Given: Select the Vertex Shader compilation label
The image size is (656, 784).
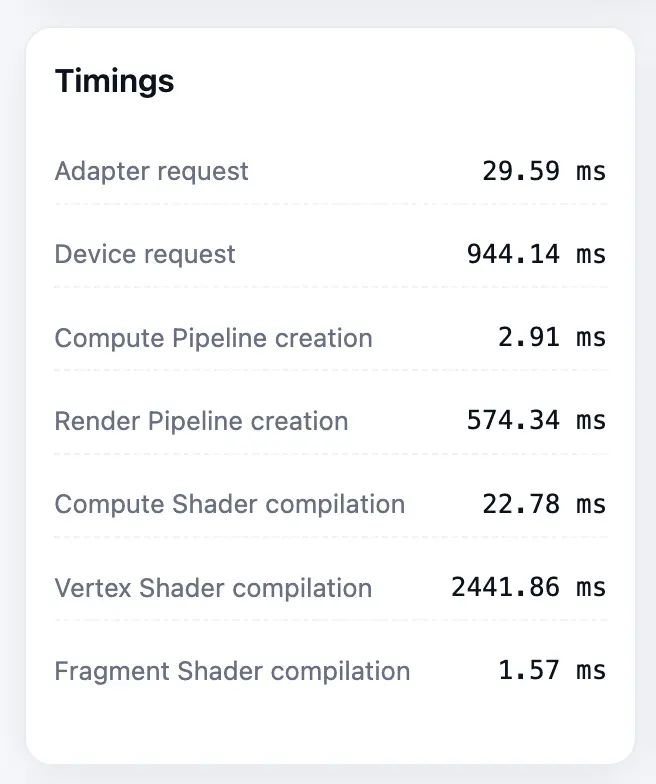Looking at the screenshot, I should coord(213,588).
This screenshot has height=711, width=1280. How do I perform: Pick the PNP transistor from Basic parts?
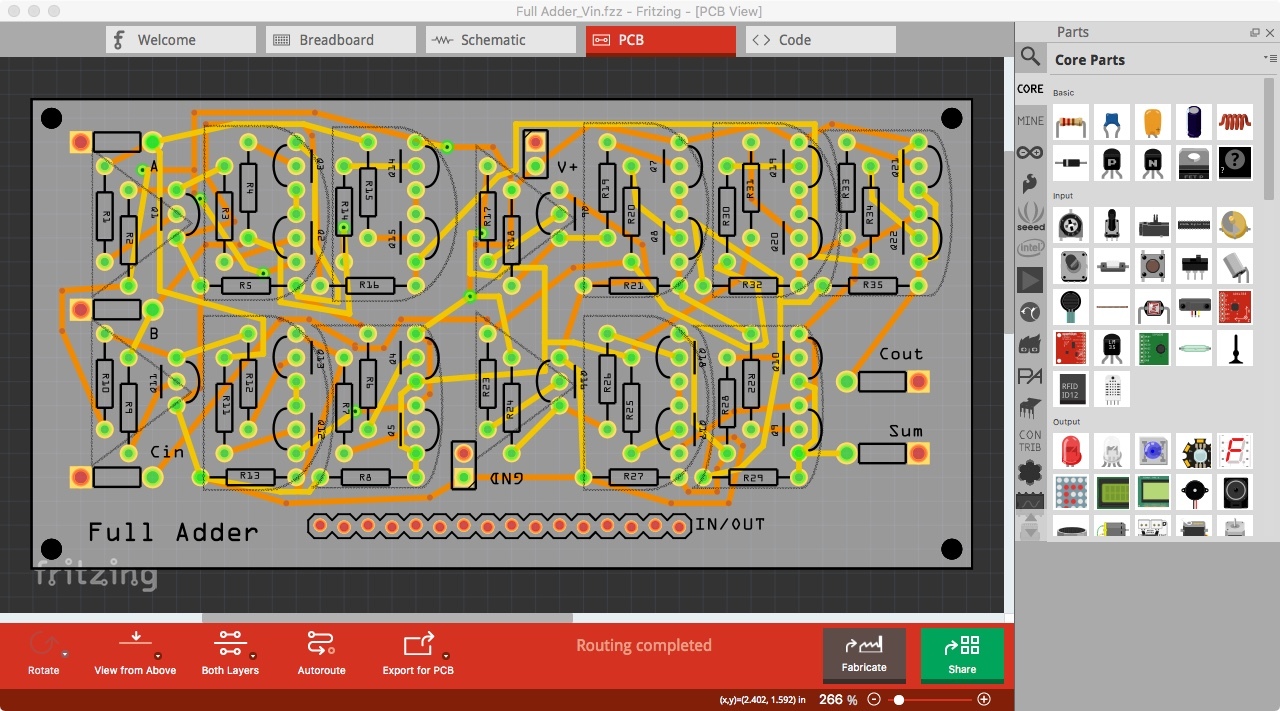point(1112,163)
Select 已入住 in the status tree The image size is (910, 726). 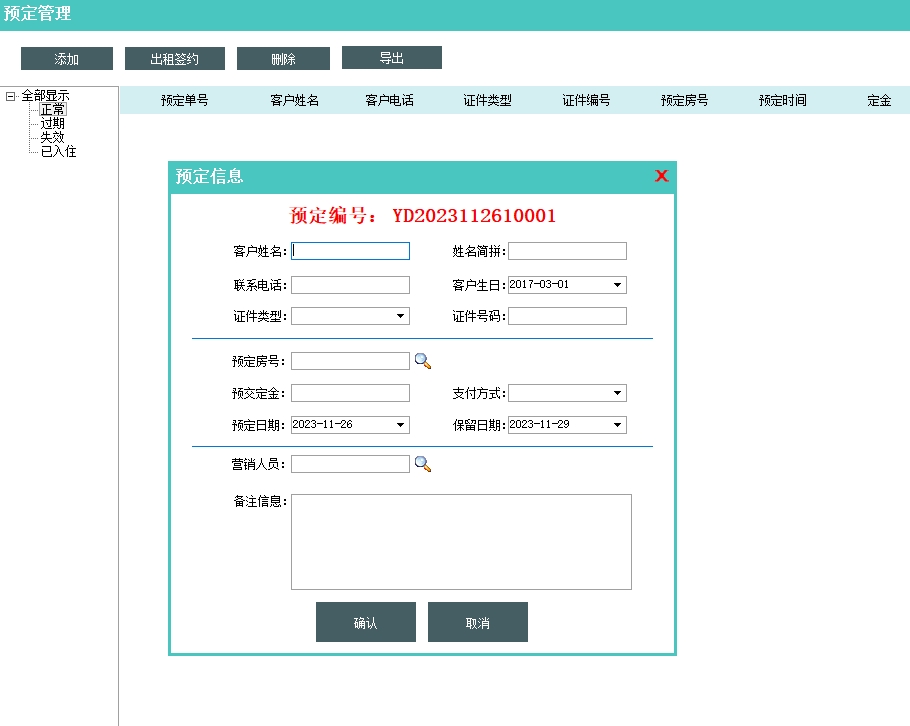[59, 151]
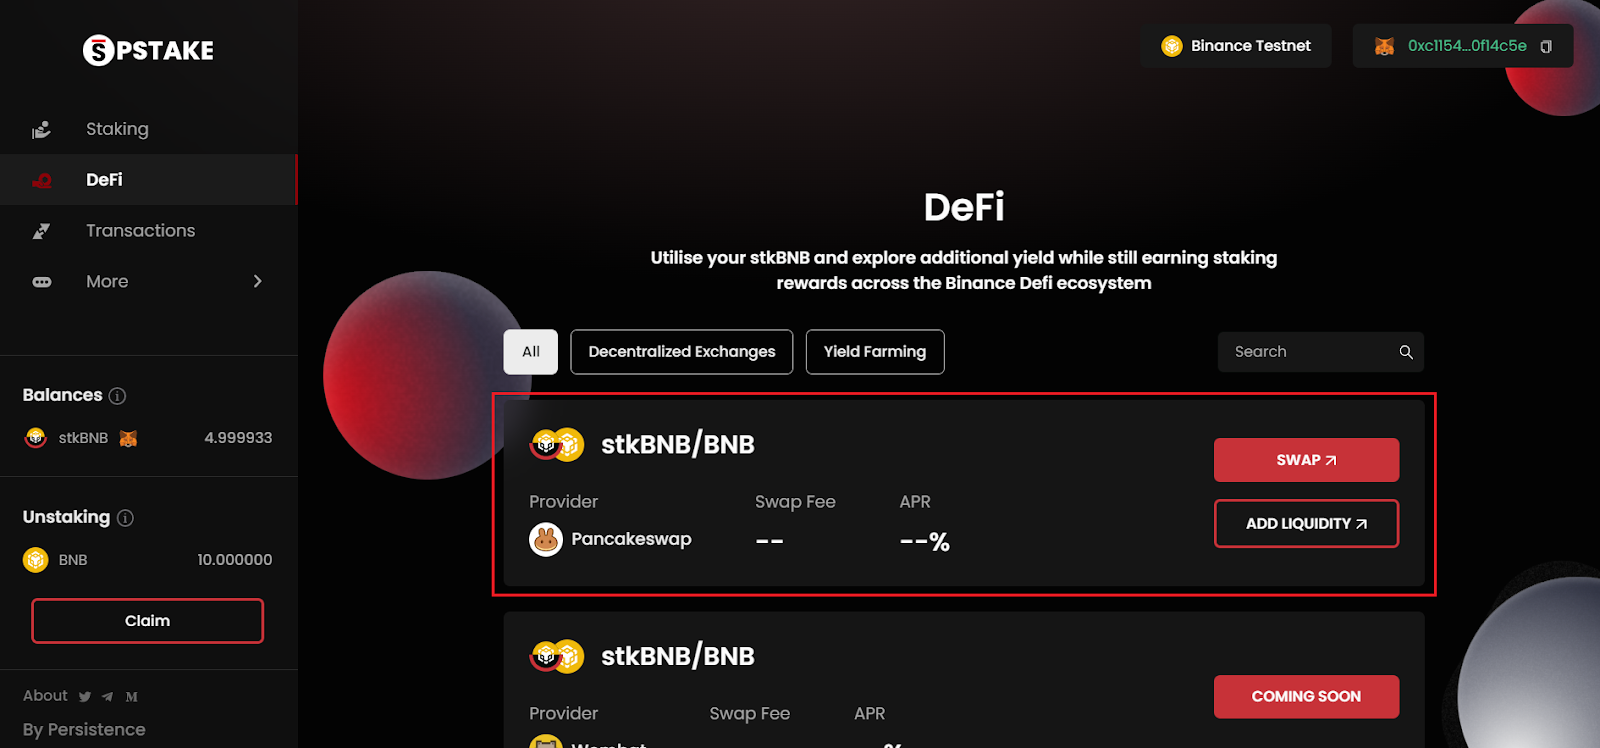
◆ ◆ ◆ ◆ ◆ ◆ ◆
Convert the part of the records that runs from the start through the line containing "point(1112,163)" into a Markdown table with the columns No. and Line, one row per line and blank lines omitted. Leave the pictures out of the answer.

:: CORRECT RESULT ::
| No. | Line |
|---|---|
| 1 | Given: Select the Vertex Shader compilation label |
| 2 | The image size is (656, 784). |
| 3 | Looking at the screenshot, I should coord(213,588). |
| 4 | This screenshot has height=711, width=1280. How do I perform: Pick the PNP transistor from Basic parts? |
| 5 | point(1112,163) |